Most lame ducks stick to ceremonial duties and help prepare a transition for their successor.
Not Rahm Emanuel. He’s ramped up efforts to push his agenda – not so much to secure his legacy, it seems, as to get deals done and, in some cases, to reward his supporters.
His potential successors are starting to notice that Emanuel is making major decisions that they will have to live with. Mayoral candidates have called for postponing action on a new police academy and the closing of the National Teachers’ Academy (which is also being challenged in court). The Better Government Association, meanwhile, has called for a pause on Emanuel’s deal with his billionaire donor Elon Musk to build a high-speed rail to O’Hare.
Likely the most expensive move by the mayor involves $1.7 billion he’s proposed committing to four new tax increment financing districts. For some reason, Emanuel thinks it’s a good idea to tie up this property tax revenue for the next generation just two years before the city has to find an additional $1 billion in annual pension payments.
The biggest new TIF proposal would provide $800 million in financing to support a $5 billion development called Lincoln Yards, along the Chicago River from North Avenue to Webster. Developer Sterling Bay Co. is planning up to 5,000 units of mainly luxury housing – in high-rises up to 50 stories high – along with a huge new retail section, up to five entertainment venues run by Live Nation (where Emanuel’s brother is a board member) and a 20,000-seat stadium for a new soccer team owned by Tom Ricketts.

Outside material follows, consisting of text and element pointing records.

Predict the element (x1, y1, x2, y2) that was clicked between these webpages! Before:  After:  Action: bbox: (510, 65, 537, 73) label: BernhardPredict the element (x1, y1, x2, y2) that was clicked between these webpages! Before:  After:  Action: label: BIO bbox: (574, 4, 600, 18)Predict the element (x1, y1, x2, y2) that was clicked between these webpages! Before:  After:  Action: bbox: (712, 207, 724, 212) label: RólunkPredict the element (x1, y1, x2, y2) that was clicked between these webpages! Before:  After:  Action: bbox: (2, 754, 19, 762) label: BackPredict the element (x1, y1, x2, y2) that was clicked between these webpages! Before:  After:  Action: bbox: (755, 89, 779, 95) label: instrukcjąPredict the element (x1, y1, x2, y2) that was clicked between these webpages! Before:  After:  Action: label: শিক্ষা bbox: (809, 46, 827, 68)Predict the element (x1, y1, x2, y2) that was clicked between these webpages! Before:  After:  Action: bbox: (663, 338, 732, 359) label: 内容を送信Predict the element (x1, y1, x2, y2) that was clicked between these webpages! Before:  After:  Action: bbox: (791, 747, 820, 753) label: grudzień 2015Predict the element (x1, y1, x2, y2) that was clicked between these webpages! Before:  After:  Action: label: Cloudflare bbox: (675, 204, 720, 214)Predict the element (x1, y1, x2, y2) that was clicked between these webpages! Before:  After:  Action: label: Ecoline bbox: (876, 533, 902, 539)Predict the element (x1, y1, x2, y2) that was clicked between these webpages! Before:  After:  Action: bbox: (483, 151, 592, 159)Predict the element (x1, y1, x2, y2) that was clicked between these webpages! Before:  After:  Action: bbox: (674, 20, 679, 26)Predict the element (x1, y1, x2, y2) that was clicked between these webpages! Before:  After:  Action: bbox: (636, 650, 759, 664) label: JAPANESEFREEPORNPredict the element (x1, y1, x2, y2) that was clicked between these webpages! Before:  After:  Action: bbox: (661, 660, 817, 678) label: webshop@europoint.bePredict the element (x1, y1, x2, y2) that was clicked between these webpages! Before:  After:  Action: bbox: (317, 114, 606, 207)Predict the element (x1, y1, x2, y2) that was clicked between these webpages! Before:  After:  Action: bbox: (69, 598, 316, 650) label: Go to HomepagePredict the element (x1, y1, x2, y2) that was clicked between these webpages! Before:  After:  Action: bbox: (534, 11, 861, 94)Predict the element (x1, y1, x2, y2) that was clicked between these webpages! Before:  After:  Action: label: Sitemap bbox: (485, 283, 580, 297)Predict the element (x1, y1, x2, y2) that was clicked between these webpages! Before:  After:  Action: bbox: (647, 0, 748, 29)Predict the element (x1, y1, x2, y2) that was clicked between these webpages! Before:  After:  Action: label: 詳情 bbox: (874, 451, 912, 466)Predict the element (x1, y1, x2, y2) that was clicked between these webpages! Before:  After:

The development is the final nail in the coffin of the successful industrial retention policy pioneered at the North Branch Industrial Corridor by Mayor Harold Washington and carried through by his successor, Richard M. Daley.
The labor-community coalition Grassroots Collaborative came out against a TIF subsidy for Lincoln Yards in August, arguing it’s an inappropriate use of public dollars. “We are not going to stop the city’s violence and the displacement of Chicago’s black community by building new soccer stadiums and luxury condos,” said Amisha Patel, the group’s executive director. “Instead of continuing Emanuel’s failed economic policies, we need to drop the trickle-down development model and invest in the things Chicagoans actually need to keep our communities safe and thriving.”
But Lincoln Yard’s TIF district has been tailored to run exclusively in the 2nd Ward, and Ald. Brian Hopkins is an enthusiastic supporter, though recently he’s had toacknowledge growing neighborhood concerns about the development. The Community Development Commission, appointed by the mayor, is expected to approve the TIF next month, and Emanuel is planning a City Council vote in April – one month before a new mayor and council take office.
Under informal aldermanic prerogative, the council generally approves TIFs supported by a ward’s alderman, but several neighboring council members have raised concerns and called for greater scrutiny of this proposal. Ald. Michele Smith, 43rd Ward, has cited concerns over the project’s density, the lack of detail about the developer’s plan, and its questionable public benefit, saying, “this process must not be rushed.” Ald. Carlos Ramirez-Rosa, 35th Ward, has called for delaying action on the TIF until a new mayor is in office.
Ald. Scott Waguespack, 32nd Ward, who formerly represented much of the North Branch district, said that “this TIF affects more than just one ward, it affects the entire city,” and it “reinforces racial and economic segregation” by continuing to divert city resources away from under-invested communities.
“This area just can’t handle that number of people, and no amount of transportation improvements can change that,” Waguespack said.
And particularly since Chicago is losing population, he said, it makes no sense to subsidize new residential and retail development – at such great cost – in a part of the city that has no lack of it. “The only way to understand this is as a profit grab,” he said.
The limited parks that have been proposed by the developer will be privately owned, and the city and developer have “refused to have a conversation about the need for new schools” to accommodate new families, he said.
Waguespack thinks the people now running for mayor should be speaking out against this deal. “Eight hundred million dollars is a lot of money,” and “that’s money that won’t be going into the corporate fund, where it could help pay for pensions.” That means higher property taxes for Chicago residents and businesses.
Those candidates could also tap into growing opposition among neighbors to the proposed development, he said.
As for Mayor Emanuel, “he’s failed, he’s walking out the door, and on the way out he decides he wants to pad these [developers’] pocketbook,” he said. “Maybe a new mayor will actually reform TIF, rather than doubling down on it, like Rahm has done.”